Helping Fireworks Phobias
Dogs who react to fireworks can experience serious distress. They can exhibit behaviors as mild as panting, pacing and whining. Some dogs become upset enough to tremble, drool, bark, howl, or hide. Still others can become so terrified that they desperately attempt to escape from the house and will even urinate and defecate indoors from fear.
We don’t know why some dogs develop phobias to loud sounds such as fireworks. Some dogs seem to be more affected by the flashing lights, some to the sound, and some to the deeper vibrations.
If you are dealing with a dog with fireworks anxiety, it is important not to punish your dog for showing signs of anxiety. This will only make the problem worse. Medications can help but needs to be given in advance of the event for the best results. Once a dog is in full-blown panic mode it is too late.
The best time to begin helping a pet with fireworks anxiety is before the displays begin. When you know a fireworks display is scheduled, plan for your dog’s comfort.

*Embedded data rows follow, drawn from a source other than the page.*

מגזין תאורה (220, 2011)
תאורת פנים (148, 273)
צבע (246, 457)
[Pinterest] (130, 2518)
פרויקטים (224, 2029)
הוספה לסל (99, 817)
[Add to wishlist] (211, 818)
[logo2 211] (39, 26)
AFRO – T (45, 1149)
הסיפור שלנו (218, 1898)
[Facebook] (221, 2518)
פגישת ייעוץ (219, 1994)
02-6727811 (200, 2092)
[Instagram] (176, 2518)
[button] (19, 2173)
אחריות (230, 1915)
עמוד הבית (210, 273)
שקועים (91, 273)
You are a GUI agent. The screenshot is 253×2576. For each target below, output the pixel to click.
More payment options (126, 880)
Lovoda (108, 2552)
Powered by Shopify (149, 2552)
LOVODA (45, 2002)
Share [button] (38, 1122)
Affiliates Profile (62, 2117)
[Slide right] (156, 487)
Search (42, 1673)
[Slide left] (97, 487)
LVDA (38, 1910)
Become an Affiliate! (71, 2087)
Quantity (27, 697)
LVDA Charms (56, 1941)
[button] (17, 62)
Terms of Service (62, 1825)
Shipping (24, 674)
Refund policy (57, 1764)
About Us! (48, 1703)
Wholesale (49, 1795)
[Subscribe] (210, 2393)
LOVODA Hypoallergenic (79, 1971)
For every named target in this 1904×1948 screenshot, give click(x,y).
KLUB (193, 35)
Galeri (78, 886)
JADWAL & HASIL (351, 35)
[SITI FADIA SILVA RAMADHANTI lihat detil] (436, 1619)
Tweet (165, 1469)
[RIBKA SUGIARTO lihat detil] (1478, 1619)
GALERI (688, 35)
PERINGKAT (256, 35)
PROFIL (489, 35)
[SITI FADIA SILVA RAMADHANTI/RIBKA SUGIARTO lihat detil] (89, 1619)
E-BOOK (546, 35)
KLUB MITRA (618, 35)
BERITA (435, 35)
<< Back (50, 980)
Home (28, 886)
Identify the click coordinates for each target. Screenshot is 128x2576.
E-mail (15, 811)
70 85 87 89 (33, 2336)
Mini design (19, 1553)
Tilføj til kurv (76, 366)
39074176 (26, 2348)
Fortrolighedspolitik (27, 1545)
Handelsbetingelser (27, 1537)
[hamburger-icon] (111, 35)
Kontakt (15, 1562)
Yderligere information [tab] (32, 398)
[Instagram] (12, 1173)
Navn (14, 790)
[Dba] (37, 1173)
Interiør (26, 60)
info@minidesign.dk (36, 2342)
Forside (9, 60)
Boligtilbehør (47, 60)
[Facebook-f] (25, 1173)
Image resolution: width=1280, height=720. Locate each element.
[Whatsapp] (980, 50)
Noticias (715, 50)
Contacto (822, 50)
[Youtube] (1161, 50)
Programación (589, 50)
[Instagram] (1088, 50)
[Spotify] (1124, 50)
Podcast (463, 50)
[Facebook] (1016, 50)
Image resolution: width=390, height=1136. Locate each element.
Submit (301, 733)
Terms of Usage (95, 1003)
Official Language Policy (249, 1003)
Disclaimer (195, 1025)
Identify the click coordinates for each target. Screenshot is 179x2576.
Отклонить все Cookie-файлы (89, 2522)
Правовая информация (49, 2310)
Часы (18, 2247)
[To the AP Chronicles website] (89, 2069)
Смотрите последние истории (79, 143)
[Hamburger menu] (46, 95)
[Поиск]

Exercise your dog early in the day to burn off some energy, and then bring your dog inside well ahead of the event. Create a “safe room” for your dog. Close windows and curtains to help block the sound and light flashes. Leaving the lights on will also help with the flashes. Run a fan or air conditioner to drown out the sound or play soothing classical music. Provide a soft bed or small cozy crate.
Keep doors secure and windows latched. A panicked dog can break through a screen if it tries to run from the noise. Unfortunately, may dogs do escape from home around Independence Day. Make sure your dog is wearing a well-fitting collar with identification. Ensure that the contact information on tags is up-to-date and readable.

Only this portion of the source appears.